Aunque autoridades señalan que no existen indicios visibles de un atentado, la investigación deberá agotar todas las hipótesis.
Xalapa, Ver.— La muerte del diputado federal Zenyazen Escobar García entró en una nueva etapa luego de que la Fiscalía General de la República (FGR) asumiera la investigación, en un caso donde, pese a las primeras apreciaciones oficiales, ninguna línea de investigación puede considerarse descartada mientras no concluyan los peritajes.
El secretario de Gobierno de Veracruz, Ricardo Ahued Bardahuil, informó que el legislador fue localizado sin vida dentro de un vehículo y que presentaba una lesión producida por arma de fuego. También señaló que en la unidad fue localizada un arma y que, a simple vista, no se advertían daños que hicieran pensar en una agresión de gran magnitud.
A partir de esos elementos, el funcionario consideró preliminarmente que no parecía tratarse de un atentado. Sin embargo, esa apreciación no constituye por sí misma una conclusión ministerial sobre la mecánica y causa definitiva de la muerte.
La propia intervención de la FGR coloca el caso en una dimensión distinta. Corresponderá a los especialistas determinar, mediante pruebas científicas, qué ocurrió dentro y alrededor del vehículo, quién tuvo contacto con el arma, desde qué distancia se produjo el disparo y si existen elementos que permitan establecer la presencia o intervención de una segunda persona.

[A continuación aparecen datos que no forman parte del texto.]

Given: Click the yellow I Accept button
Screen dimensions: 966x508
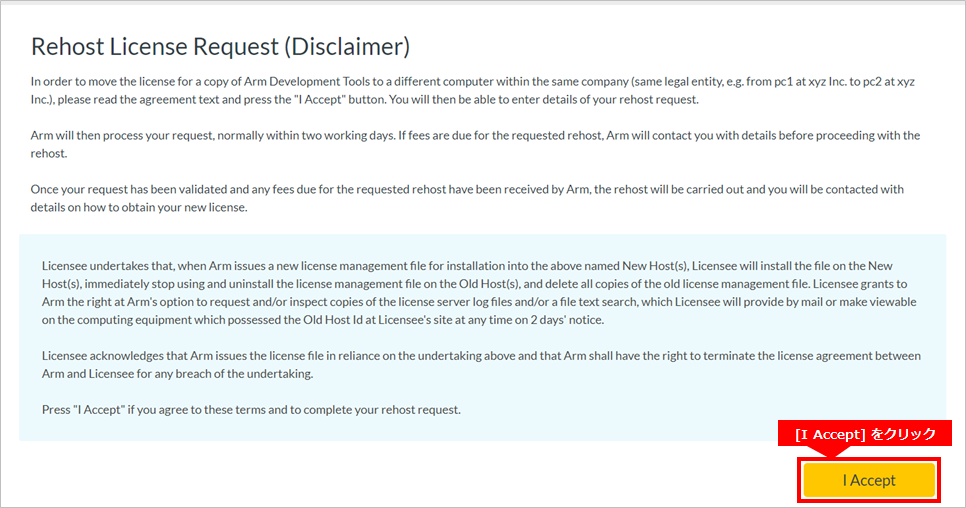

También será determinante reconstruir las últimas horas del diputado: sus desplazamientos, llamadas, mensajes, contactos, posibles encuentros y registros de cámaras en la ruta que siguió antes de ser localizado.
En una investigación de esta naturaleza, la ausencia de daños evidentes en el automóvil no basta para descartar una intervención externa, de la misma manera que la localización de un arma dentro de la unidad tampoco permite, por sí sola, establecer cómo ocurrió la muerte.
Por ello, mientras no estén concluidos los estudios periciales y ministeriales, permanecen abiertas las distintas posibilidades: desde un hecho autoinfligido hasta una eventual intervención de terceros. La obligación de la autoridad es probar qué ocurrió, no anticipar una conclusión a partir de los primeros indicios.
Hasta el momento tampoco se ha informado públicamente de personas detenidas ni de un móvil establecido.
El expediente, por tanto, apenas comienza a revelar sus respuestas. La FGR tendrá que convertir los indicios encontrados en evidencia capaz de explicar, sin contradicciones, cómo murió Zenyazen Escobar, quién accionó el arma y qué ocurrió realmente durante sus últimos momentos.